# WHAT THE TASK REQUIRES:
Each line of data below must be printed exactly as written, with any pictures removed.

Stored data
*** Begin section ***
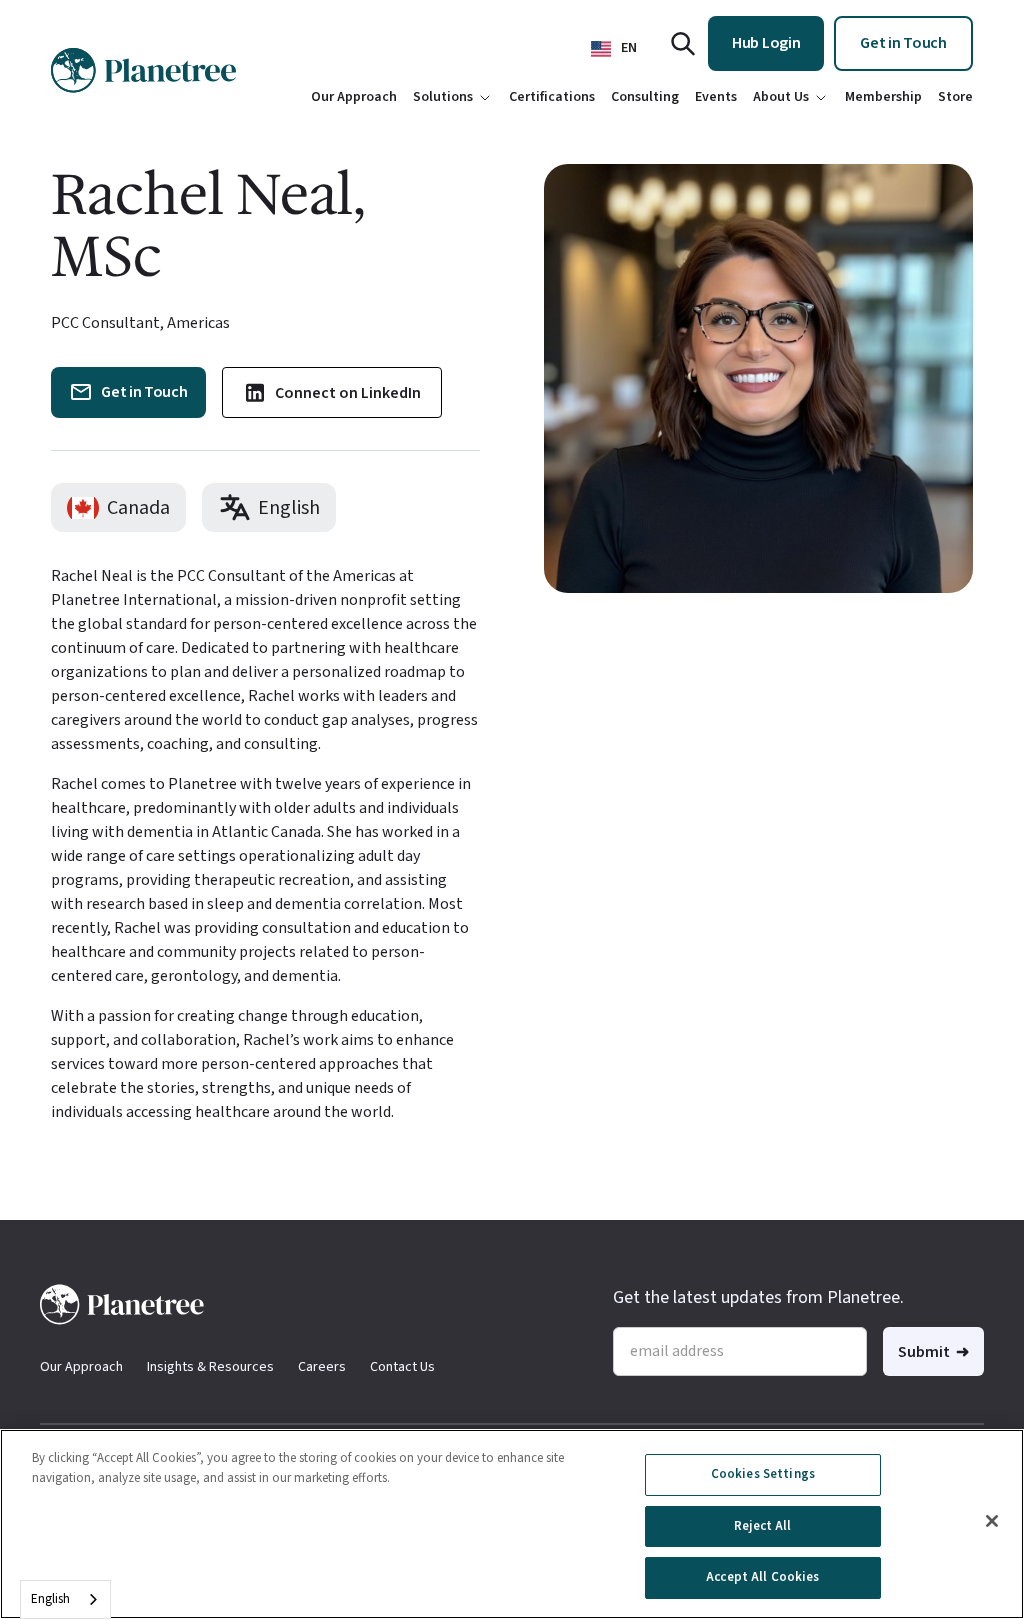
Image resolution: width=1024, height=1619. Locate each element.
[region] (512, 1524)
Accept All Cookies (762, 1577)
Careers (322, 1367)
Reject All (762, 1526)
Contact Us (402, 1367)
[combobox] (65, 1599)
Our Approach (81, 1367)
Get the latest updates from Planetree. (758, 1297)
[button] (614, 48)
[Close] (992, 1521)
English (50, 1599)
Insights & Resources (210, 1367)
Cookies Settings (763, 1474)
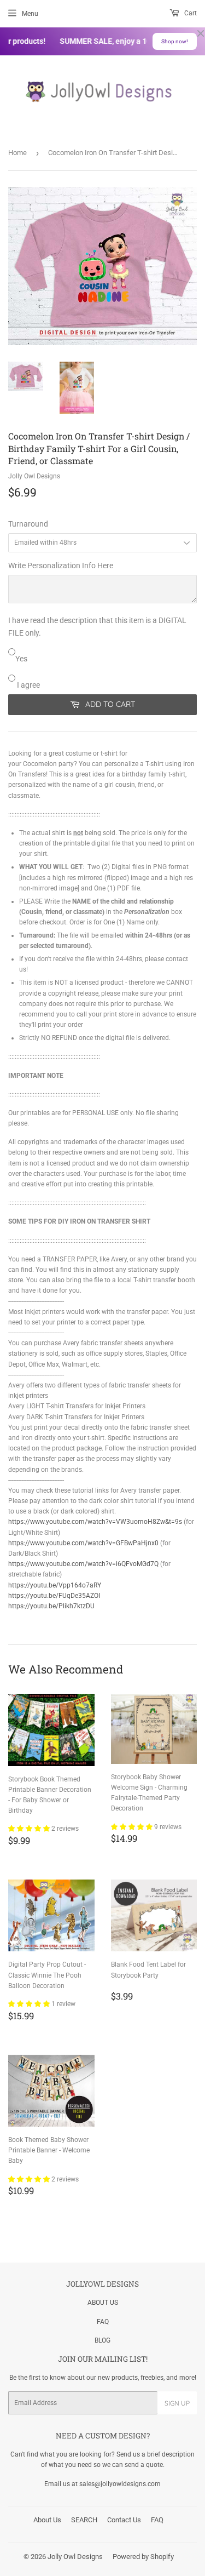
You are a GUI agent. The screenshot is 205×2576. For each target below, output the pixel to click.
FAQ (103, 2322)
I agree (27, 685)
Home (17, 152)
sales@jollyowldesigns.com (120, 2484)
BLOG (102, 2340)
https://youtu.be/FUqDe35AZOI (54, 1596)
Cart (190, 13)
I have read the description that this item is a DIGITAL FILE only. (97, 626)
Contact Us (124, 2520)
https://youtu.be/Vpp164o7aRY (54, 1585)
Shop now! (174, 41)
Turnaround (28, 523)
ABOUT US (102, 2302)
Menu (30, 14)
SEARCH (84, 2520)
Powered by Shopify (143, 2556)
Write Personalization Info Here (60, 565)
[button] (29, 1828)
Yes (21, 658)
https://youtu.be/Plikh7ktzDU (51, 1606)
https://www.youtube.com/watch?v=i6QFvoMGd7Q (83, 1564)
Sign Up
*** End section ***
# WRITTEN RESPONSE:
Image resolution: width=1024, height=1619. Locate each element.
[region] (512, 1524)
Accept All Cookies (762, 1577)
Careers (322, 1367)
Reject All (762, 1526)
Contact Us (402, 1367)
[combobox] (65, 1599)
Our Approach (81, 1367)
Get the latest updates from Planetree. (758, 1297)
[button] (614, 48)
[Close] (992, 1521)
English (50, 1599)
Insights & Resources (210, 1367)
Cookies Settings (763, 1474)
You are a GUI agent. The screenshot is 205×2576. For each target below, output the pixel to click.
FAQ (103, 2322)
I agree (27, 685)
Home (17, 152)
sales@jollyowldesigns.com (120, 2484)
BLOG (102, 2340)
https://youtu.be/FUqDe35AZOI (54, 1596)
Cart (190, 13)
I have read the description that this item is a DIGITAL FILE only. (97, 626)
Contact Us (124, 2520)
https://youtu.be/Vpp164o7aRY (54, 1585)
Shop now! (174, 41)
Turnaround (28, 523)
ABOUT US (102, 2302)
Menu (30, 14)
SEARCH (84, 2520)
Powered by Shopify (143, 2556)
Write Personalization Info Here (60, 565)
[button] (29, 1828)
Yes (21, 658)
https://youtu.be/Plikh7ktzDU (51, 1606)
https://www.youtube.com/watch?v=i6QFvoMGd7Q (83, 1564)
Sign Up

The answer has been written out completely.